Par exemple si je fais l’hypothèse qu’un temps pluvieux augmente systématiquement les douleurs d’arthrose du genou, je ne dois pas me contenter de mener une étude qui établirait que cette occurrence se vérifie dans 70% des cas, étude statistique inattaquable à l’appui. N’y aurait-il qu’un pourcent des cas qui ne vérifie pas l’hypothèse, cela suffirait à l’invalider dans sa forme actuelle et à me pousser à la
reconsidérer, ou à chercher les facteurs qui peuvent la contredire.
Pour ce qui est du sujet qui nous concerne ici, s’il est incontestable que de nombreuses études démontrent qu’il existe des relations montantes intestin-cerveau, ce n’est pas scientifique d’élaborer un paradigme et une praxie (la réponse thérapeutique) en faisant fi de l’autre versant de la question, celui des relations descendantes cœur-cerveau-intestin. Et la remarque vaut aussi pour mon point de vue, j’aurais bien tort d’ignorer ce qui a déjà été mis en évidence.
Mais puisqu’il existe des interactions bidirectionnelles, il faut donc que les études portent à part égale sur les deux directions. Pour l’heure, le focus est porté majoritairement sur les interactions montantes, ventre-cerveau.
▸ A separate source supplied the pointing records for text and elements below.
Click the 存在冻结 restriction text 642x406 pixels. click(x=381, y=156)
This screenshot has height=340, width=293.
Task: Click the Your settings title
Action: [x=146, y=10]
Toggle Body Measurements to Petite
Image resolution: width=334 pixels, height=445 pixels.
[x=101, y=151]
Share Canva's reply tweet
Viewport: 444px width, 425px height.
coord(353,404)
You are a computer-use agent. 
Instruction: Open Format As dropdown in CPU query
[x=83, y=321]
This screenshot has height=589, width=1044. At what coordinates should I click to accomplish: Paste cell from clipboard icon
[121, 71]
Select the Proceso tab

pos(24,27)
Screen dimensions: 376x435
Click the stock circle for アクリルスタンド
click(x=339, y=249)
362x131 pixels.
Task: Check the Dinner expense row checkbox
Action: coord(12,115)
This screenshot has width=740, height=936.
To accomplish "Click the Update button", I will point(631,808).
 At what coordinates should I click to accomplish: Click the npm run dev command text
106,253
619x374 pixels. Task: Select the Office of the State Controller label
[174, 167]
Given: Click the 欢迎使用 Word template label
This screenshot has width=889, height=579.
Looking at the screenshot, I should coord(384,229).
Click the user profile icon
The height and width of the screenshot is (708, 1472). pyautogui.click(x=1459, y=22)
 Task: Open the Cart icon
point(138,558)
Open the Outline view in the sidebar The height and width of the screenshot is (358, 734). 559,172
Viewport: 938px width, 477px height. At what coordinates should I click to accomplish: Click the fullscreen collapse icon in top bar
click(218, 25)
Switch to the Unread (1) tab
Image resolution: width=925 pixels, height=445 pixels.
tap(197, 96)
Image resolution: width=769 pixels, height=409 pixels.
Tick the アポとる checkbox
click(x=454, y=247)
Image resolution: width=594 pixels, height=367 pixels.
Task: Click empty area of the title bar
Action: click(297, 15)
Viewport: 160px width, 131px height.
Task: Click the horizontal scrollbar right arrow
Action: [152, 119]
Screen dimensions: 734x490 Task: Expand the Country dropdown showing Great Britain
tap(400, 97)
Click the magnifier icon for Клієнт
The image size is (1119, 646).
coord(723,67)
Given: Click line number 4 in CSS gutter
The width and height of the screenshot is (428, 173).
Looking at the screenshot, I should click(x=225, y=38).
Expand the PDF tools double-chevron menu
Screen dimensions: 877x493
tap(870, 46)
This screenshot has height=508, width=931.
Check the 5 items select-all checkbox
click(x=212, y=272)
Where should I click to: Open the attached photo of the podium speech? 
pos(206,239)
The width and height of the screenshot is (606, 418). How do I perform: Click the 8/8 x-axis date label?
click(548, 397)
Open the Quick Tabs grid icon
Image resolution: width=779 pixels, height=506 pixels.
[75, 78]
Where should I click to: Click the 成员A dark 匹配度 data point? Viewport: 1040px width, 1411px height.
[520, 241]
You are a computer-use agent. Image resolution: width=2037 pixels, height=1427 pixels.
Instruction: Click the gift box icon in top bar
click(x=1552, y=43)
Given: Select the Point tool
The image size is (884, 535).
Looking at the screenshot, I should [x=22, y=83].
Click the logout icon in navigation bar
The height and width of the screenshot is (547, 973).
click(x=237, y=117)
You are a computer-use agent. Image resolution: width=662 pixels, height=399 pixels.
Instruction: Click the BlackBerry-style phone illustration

Les autres, descendantes, correspondent mieux à la conception que je me fais de l’être humain, et c’est pourquoi j’ai souhaité me faire le défenseur de cette cause, qui reste encore le parent pauvre de l’intérêt collectif.
Comprendre les conditionnements et l’impact majeur que possèdent le cerveau, le système nerveux autonome ou encore les bactéries de l’intestin ne signifie pas que le sujet humain ne serait que le fruit ou la marionnette de sa biologie.
Abdiquer sa capacité d’être et de choisir au profit de nos bactéries me paraît d’une désespérance absolue.
Cependant, connaître ce qui nous limite, ce qui pèse sur nous, ce qui agit dans les tréfonds de notre chair, c’est permettre à notre esprit, sinon de s’en affranchir totalement, du moins de connaître les règles du jeu de notre corps et d’utiliser celui-ci pour nous réaliser en tant qu’être humain pensant, conscient et… aimant.